The therapeutic practice I host grows directly from a dedication to healing that has sustained my ability to flourish while living with and through the challenges of chronic illness for more than 40 years. In each session of Healing Counsel, I seek to share my experience and passion with you.

Here is my story in brief: I was diagnosed with acute Crohn’s disease at the age of thirteen. After a decade of relentless medicalization, steroid consumption, and incontinence, I almost died from a bleed out and a peritoneal infection that resulted from an undiagnosed small bowel perforation. Then I had a surprising healing experience: As I lay on my hospital bed getting pumped full of antibiotics and painkillers, I began to go into trances (made easier by all the drugs no doubt).

Since my mother, the communist, and my father the physical chemist were devout Jewish atheists, nothing in my life prepared me for this. I'm not sure which was more unsettling: the out-of-body near death experience or the intensity of the trances.

When I left the hospital a few months later, the surgeon who conducted the exit interview told me: “You were the sickest person I’ve operated on in 5 years who is still alive. I have no idea how you got better so quickly.” Neither did I. However, I’ve spent the last 30 years finding out.

In all this time, I have not had another acute episode of Crohn’s (sound of wood knocking) … though of course shit still happens from time to time.

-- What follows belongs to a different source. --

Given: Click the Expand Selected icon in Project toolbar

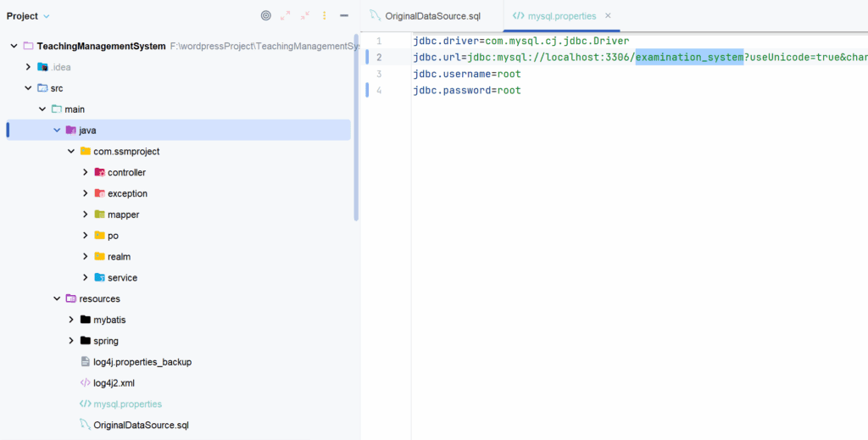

Once I determined that I needed to find other ways to live if I did not want to repeat almost dying from Crohn’s, teachers began presenting themselves to me, just at the moments when I needed them, and just when I was most open to learning from them.

The first of these was Rachel Remen, now clinical professor of family medicine at UCSF medical school, co-founder of Commonweal Cancer Help Program, and best selling author of Kitchen Table Wisdom and My Grandfather’s Blessings. Rachel opened many doors for me. With her guidance, I explored the Feldenkrais technique (a somatic method for cultivating our entangled neurological and muscular-skeletal capacities) with Chloe Scott and others, while simultaneously studying with Philip Brooks, a Psychosynthesis practitioner.

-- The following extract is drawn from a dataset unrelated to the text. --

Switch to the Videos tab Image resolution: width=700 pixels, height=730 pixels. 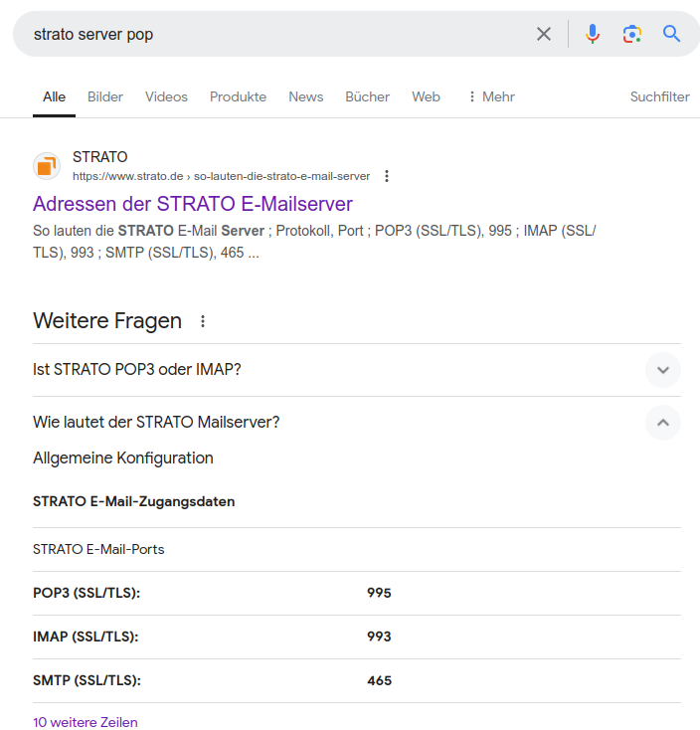[166, 96]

Pychosynthesis is a transpersonal psychology developed by Italian psychiatrist and Psychoanalyst Roberto Assagoli. It holds that not only are we are more than we know, but we are more than we can even know. It also affirms that in a care-full therapeutic container, these unknown potentials can incubate and grow into new aspects of our selves. I worked with Philip for 5 years and completed the 2-year training at the Psychosynthesis Institute of San Francisco.

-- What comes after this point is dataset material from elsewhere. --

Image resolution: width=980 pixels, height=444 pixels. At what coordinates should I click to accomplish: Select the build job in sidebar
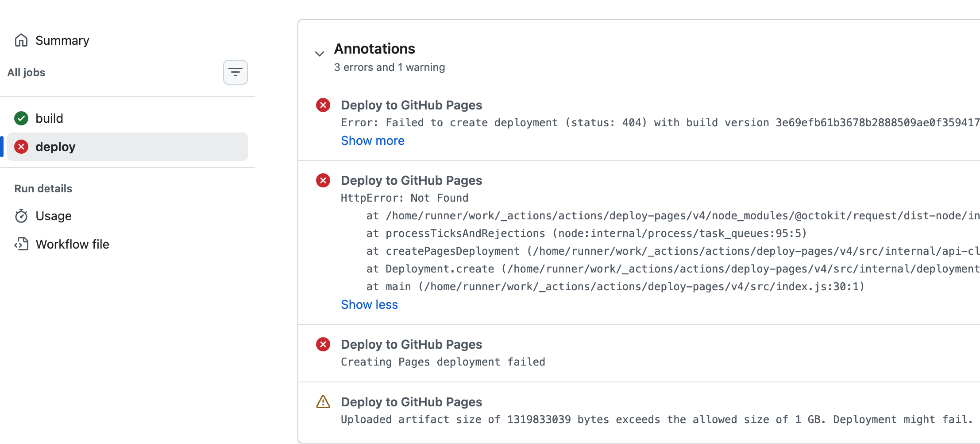[x=49, y=118]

This preparation enabled me to embrace the profound work of Emilie Conrad and Susan Harper who seeded and tended the movement-meditation practice of Continuum.  Through Continuum I discovered that the living-organisms-that-we-are flourish and heal best when embraced within a loving field of care and concern.   Continuum teaches that we enhance this field when we move passionately and compassionately with each another.  It strives both to overcome the cultural limits that unnecessarily restrict our vital potential and to heal the wounds we suffer while living in such a crazy world. I have practiced Continuum for 30 years.


In addition to studying with these root teachers, I received a Ph.D. in Modern Thought from Stanford University in 1988 and have been teaching at Rutgers University ever since. I am currently a professor in the Department of Women’s and Gender Studies where I work with both undergraduate and graduate students.

As a teacher-scholar, I concentrate on showing that (and how) the ways we make sense of the world inform the ways that we make the world. My classes elucidate the shifting histories of what “being human” has meant in order to encourage students to think about what it means “to be” human in our unsettling epoch.

In 2012 I received the Graduate School’s Teaching Excellence Award for the impact of my teaching on future teacher-scholars in the Academy.

I have written two books, published by major academic presses. Each explores how a concept that now seems self-evident (“homosexuality” in one case and “immunity” in the other) first came to make sense at the end of the 19th century, fundamentally changing the ways we understand our lives--and therefore live--as humans. I am currently finishing a new book, Shit Happens: Ruminations on Human Healing, that links my intellectual interests to my passion for healing.